Conservative spin-doctors want you to believe that they reduce our National Debt. The exact opposite is true. Democratic Presidents since Harry Truman have consistently reduced the National Debt, while only Dwight Eisenhower and Richard Nixon, in his first term, reduced the National Debt during their time in office.
Let us first understand that the National Debt is the sum of previous federal deficits. As one might expect, our National Debt mushroomed by the end of World War II to 117.5% of Gross Domestic Product (“GDP”). Harry Truman certainly understood the risk of such high government spending, and reduced the National Debt to 71.4% of GDP. He was certainly helped by the demobilization of our World War II combat veterans as the Army and Navy were dramatically reduced in size.
Dwight Eisenhower continued Truman’s success in reducing the National Debt. The total was down to 60.4% of GDP at the end of the Korean Conflict, in spite of the mobilization. It was further down to 55.2% by the end of Eisenhower’s second term.

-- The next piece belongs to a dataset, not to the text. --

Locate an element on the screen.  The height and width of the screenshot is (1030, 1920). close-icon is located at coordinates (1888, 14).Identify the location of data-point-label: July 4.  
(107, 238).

Despite the onset of the Vietnam War, both Presidents John F. Kennedy and Lyndon B. Johnson continued to reduce our National Debt to 38.6% of GDP by the end of Johnson’s full term in 1968. President Richard M. Nixon continued the trend down to 35.6% of Gross Domestic Product during his first term. President Gerald Ford presided over a slight increase to 35.8% at the end of his term.
President Jimmy Carter followed the lead of Democratic Presidents since Franklin D. Roosevelt, bringing the National Debt down to 32.5% by the end of his term. That was the lowest point our National Debt reached since World War II.

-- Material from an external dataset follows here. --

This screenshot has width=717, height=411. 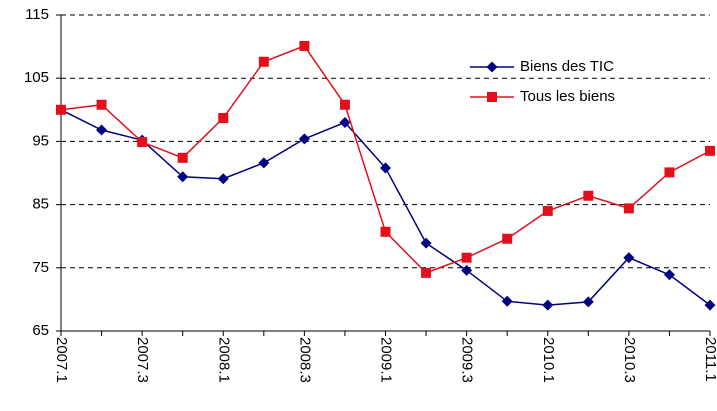 What do you see at coordinates (40, 140) in the screenshot?
I see `y-tick-label: 95` at bounding box center [40, 140].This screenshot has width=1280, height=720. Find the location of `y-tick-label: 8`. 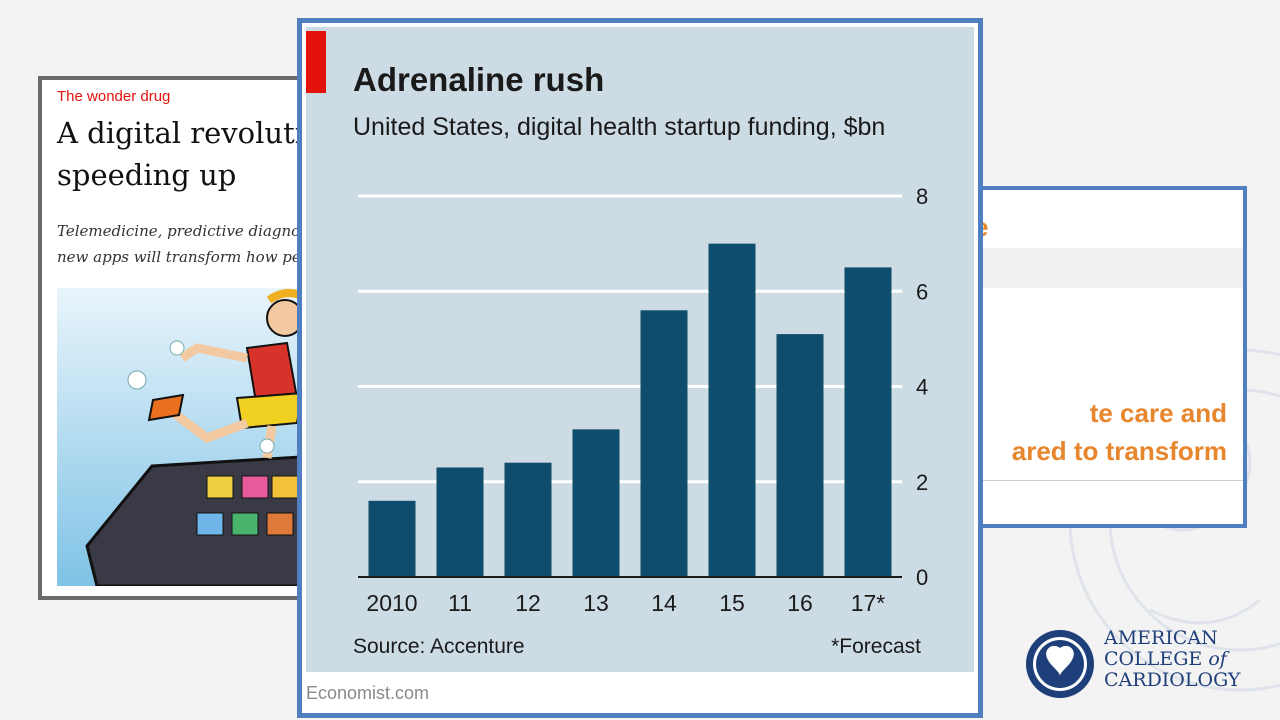

y-tick-label: 8 is located at coordinates (922, 196).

When Conservative President Ronald Reagan took over, he immediately began to run up our National Debt. What was so expensive during his term? We had already faced down the “Evil Empire” of the Soviet Union for 35 years by the time he took office. By the end of President Reagan’s first term the National Debt had increased to 43.8% of GDP, and by the end of his second term it was up to 53.1% of GDP. Who was getting all of that money? Was it the fat cats on Wall Street? Was it the Defense Industry? Whisper who dares! President George H.W. Bush continued the trend, increasing the National Debt to 66.1% of GDP. In 12 years Presidents Reagan and Bush had more than doubled the National Debt.

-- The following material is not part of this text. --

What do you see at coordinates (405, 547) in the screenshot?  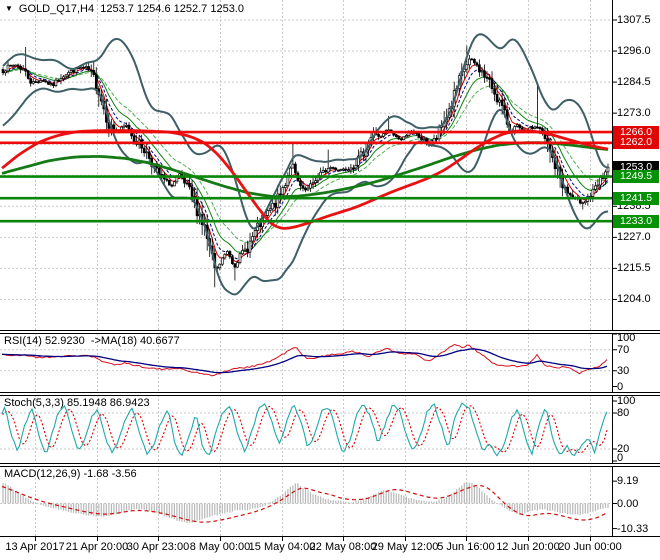 I see `date-label: 29 May 12:00` at bounding box center [405, 547].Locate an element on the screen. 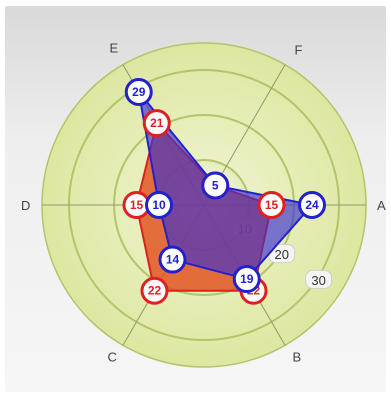 This screenshot has width=391, height=397. radial-tick-label: 30 is located at coordinates (318, 280).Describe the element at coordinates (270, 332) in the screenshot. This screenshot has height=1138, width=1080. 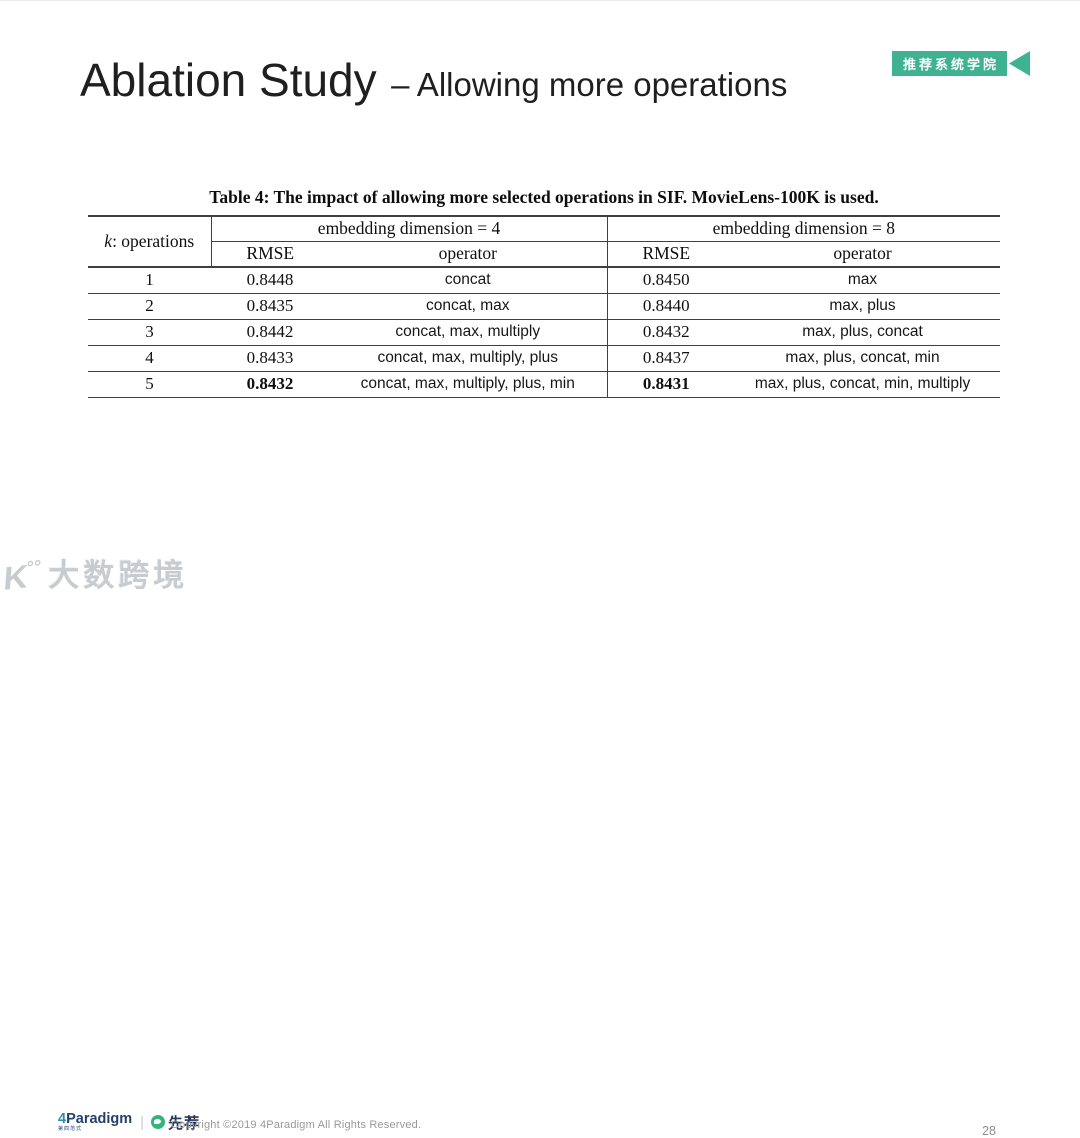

President Bill Clinton managed to hold the line and get the National Debt down to 65.4% of GDP in his first term, and down to 56.4% during his second term. Where is the profligate spending that the Conservatives keep blaming on Liberals? Not here!
President George W. Bush reversed the trend, increasing the National Debt to 83.4% of GDP before he left office. I am sure that Conservatives will say those increases were necessary because of two wars being run post-9/11. Perhaps so, but the record is pretty consistent between “Conservatives” and “Liberals.” It is exactly opposite of the story Conservatives like to tell. We won’t know President Barack Obama’s results for another two years, but who will be surprised if the National Debt is increased during his first term? George W. Bush left office with our national economy collapsing. The Conservatives want you to forget that President Bush insisted upon and got an emergency stimulus package of about $1 Trillion during his last months in office. Yes, President Barack Obama asked for a matching sum, immediately after he came to office. They were both right! If that $2 Trillion hadn’t been spent, our economy would have truly collapsed. Most of us are still feeling the pain, and will be for many years to come. Based on what seems to be happening in the housing and mortgage industries, we may yet face bigger economic problems.
Yes, it is true, our National Debt is too large, and needs to be brought under control. But, the next time the Conservatives want you to believe that the National Debt history shows them as the reducers, don’t you believe it! They have consistently added to the National Debt from the time that President Richard M. Nixon was still a respected figure on the world stage. It’s been four decades!
The statistics in this article come from the National Debt Wikipedia site.